**Problem to solve**
Please copy the rows below word for word, beginning with the first one and ending after the line that contains "Looking at the image, I should click on (554, 927).".

**Input for this task**
*-*-*
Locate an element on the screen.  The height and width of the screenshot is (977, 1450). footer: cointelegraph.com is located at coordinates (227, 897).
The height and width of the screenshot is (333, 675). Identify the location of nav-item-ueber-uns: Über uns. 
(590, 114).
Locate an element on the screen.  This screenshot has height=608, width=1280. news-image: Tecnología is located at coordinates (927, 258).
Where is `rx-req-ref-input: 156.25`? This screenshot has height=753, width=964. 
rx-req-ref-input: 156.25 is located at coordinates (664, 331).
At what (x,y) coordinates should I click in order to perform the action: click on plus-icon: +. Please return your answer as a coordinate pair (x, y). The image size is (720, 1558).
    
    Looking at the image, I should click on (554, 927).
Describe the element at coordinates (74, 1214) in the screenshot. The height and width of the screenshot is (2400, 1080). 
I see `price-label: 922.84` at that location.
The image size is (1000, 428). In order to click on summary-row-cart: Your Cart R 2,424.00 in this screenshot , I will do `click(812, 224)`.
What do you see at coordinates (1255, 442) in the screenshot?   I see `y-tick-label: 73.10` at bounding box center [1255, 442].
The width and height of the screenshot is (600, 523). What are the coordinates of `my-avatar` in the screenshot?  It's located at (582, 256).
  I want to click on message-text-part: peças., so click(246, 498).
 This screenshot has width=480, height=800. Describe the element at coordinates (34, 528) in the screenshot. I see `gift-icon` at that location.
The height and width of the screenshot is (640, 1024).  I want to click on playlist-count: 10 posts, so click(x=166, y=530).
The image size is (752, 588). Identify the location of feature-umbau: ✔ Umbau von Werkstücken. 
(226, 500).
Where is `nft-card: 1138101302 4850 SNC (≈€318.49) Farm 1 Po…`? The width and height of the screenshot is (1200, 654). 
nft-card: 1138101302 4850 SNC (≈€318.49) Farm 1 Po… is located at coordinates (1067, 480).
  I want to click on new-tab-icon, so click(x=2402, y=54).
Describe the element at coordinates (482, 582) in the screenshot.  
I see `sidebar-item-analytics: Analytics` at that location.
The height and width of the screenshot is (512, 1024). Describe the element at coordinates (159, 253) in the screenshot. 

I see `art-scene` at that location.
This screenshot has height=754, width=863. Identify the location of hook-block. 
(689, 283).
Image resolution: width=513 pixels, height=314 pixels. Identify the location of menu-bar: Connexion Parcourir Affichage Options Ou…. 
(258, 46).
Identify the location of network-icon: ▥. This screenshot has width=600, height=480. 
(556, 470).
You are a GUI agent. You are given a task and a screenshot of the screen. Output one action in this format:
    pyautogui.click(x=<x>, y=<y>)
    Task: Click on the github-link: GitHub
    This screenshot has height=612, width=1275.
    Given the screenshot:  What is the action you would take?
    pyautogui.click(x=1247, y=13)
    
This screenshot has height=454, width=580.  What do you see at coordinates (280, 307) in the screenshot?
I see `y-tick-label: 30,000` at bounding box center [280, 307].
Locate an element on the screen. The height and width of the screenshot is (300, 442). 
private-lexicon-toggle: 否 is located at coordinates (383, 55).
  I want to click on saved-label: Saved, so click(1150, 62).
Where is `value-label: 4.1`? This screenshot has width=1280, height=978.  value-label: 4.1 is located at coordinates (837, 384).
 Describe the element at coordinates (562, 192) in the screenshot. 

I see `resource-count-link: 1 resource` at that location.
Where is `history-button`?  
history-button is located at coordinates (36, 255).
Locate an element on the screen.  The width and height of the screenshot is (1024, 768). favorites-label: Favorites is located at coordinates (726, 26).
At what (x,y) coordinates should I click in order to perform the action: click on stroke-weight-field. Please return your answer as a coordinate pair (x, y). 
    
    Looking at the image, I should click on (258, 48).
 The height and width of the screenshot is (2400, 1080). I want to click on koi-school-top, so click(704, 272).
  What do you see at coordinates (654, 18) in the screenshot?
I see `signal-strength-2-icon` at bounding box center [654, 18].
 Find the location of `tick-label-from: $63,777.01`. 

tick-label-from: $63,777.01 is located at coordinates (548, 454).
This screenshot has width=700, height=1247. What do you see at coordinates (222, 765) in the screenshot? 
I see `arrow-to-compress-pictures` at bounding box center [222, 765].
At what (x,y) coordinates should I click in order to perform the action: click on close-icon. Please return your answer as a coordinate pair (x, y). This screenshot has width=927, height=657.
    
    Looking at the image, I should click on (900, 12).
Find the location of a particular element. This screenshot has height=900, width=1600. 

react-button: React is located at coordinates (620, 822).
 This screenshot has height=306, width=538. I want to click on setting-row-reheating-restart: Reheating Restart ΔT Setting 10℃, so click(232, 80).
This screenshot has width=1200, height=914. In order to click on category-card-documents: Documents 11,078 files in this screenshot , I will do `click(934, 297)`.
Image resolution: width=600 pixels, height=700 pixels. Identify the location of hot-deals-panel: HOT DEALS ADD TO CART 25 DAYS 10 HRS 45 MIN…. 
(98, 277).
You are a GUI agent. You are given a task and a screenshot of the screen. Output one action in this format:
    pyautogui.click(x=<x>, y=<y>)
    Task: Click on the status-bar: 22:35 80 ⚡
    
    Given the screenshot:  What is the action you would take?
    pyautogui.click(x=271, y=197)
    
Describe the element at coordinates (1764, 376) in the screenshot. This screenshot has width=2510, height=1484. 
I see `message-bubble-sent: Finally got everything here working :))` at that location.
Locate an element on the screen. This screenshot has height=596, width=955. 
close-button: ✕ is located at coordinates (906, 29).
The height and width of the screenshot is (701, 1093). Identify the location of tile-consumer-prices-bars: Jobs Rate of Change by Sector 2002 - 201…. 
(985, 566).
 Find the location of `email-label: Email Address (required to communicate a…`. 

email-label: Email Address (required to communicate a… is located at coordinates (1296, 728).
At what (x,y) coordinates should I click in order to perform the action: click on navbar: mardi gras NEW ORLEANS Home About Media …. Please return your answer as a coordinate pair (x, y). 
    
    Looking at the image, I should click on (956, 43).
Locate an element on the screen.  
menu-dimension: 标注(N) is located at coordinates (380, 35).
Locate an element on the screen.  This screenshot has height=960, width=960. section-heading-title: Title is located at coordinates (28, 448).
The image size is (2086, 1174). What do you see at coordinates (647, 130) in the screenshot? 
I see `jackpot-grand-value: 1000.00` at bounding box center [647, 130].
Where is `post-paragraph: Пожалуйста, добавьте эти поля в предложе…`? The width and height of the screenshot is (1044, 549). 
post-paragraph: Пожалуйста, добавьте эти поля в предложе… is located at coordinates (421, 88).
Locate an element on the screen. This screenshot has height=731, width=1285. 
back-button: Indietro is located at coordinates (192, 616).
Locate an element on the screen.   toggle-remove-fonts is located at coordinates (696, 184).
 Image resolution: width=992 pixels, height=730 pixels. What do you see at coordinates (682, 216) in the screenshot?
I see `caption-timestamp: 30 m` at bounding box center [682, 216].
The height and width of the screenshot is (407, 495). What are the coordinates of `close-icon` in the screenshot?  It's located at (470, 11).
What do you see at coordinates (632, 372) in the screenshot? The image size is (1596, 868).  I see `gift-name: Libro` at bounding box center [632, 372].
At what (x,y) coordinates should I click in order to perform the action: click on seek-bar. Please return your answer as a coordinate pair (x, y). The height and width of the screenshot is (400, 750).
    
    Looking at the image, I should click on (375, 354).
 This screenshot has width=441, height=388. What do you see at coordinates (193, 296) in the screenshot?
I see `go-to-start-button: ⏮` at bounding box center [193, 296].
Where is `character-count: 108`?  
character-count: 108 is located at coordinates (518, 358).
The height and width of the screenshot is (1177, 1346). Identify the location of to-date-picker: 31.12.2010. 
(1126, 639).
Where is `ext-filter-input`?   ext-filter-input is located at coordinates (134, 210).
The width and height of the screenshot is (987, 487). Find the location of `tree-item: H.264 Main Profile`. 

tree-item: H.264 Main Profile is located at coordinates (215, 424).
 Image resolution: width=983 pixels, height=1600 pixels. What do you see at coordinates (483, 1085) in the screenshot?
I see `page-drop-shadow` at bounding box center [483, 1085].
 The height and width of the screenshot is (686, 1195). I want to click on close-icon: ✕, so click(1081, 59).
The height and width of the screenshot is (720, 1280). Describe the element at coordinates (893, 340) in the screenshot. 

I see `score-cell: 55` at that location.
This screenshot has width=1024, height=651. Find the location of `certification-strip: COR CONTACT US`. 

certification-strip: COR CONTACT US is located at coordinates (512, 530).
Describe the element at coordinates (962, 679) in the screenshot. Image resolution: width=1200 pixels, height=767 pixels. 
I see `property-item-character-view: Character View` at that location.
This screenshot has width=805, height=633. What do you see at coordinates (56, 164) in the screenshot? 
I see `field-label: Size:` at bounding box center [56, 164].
*-*-*
**Task answer**
Locate an element on the screen.  The height and width of the screenshot is (977, 1450). footer: cointelegraph.com is located at coordinates (227, 897).
The height and width of the screenshot is (333, 675). Identify the location of nav-item-ueber-uns: Über uns. 
(590, 114).
Locate an element on the screen.  This screenshot has height=608, width=1280. news-image: Tecnología is located at coordinates (927, 258).
Where is `rx-req-ref-input: 156.25`? This screenshot has height=753, width=964. 
rx-req-ref-input: 156.25 is located at coordinates (664, 331).
At what (x,y) coordinates should I click in order to perform the action: click on plus-icon: +. Please return your answer as a coordinate pair (x, y). The image size is (720, 1558).
    
    Looking at the image, I should click on (554, 927).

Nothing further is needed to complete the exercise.